[Stored data entries]
------------------------------

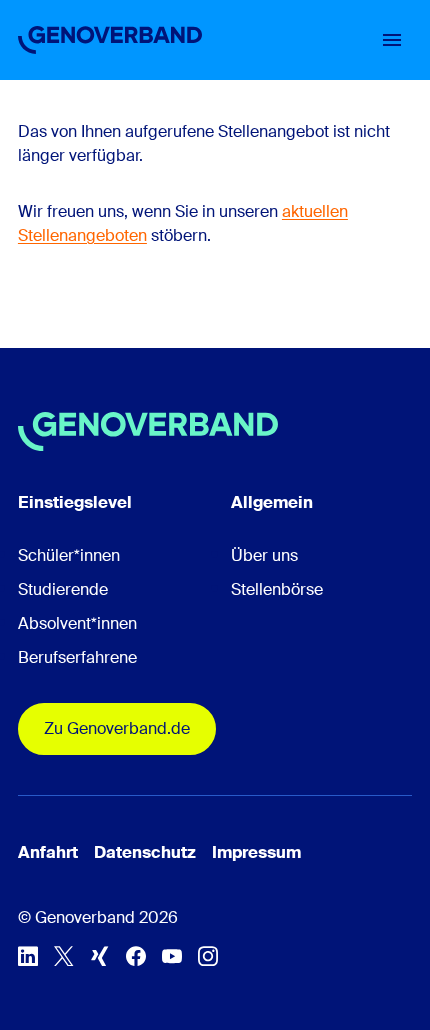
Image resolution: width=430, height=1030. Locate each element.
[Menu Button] (392, 40)
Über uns (264, 555)
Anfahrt (48, 852)
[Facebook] (136, 956)
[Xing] (100, 956)
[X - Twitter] (64, 956)
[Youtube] (172, 956)
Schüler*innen (69, 555)
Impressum (256, 852)
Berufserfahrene (77, 657)
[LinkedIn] (28, 956)
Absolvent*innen (77, 623)
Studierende (63, 589)
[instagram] (208, 956)
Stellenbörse (277, 589)
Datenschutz (145, 852)
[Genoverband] (110, 40)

------------------------------

ACTION ITEM
Every line above should be printed again word for word, without its pictures.

ANSWER TO THIS EXERCISE
Image resolution: width=430, height=1030. Locate each element.
[Menu Button] (392, 40)
Über uns (264, 555)
Anfahrt (48, 852)
[Facebook] (136, 956)
[Xing] (100, 956)
[X - Twitter] (64, 956)
[Youtube] (172, 956)
Schüler*innen (69, 555)
Impressum (256, 852)
Berufserfahrene (77, 657)
[LinkedIn] (28, 956)
Absolvent*innen (77, 623)
Studierende (63, 589)
[instagram] (208, 956)
Stellenbörse (277, 589)
Datenschutz (145, 852)
[Genoverband] (110, 40)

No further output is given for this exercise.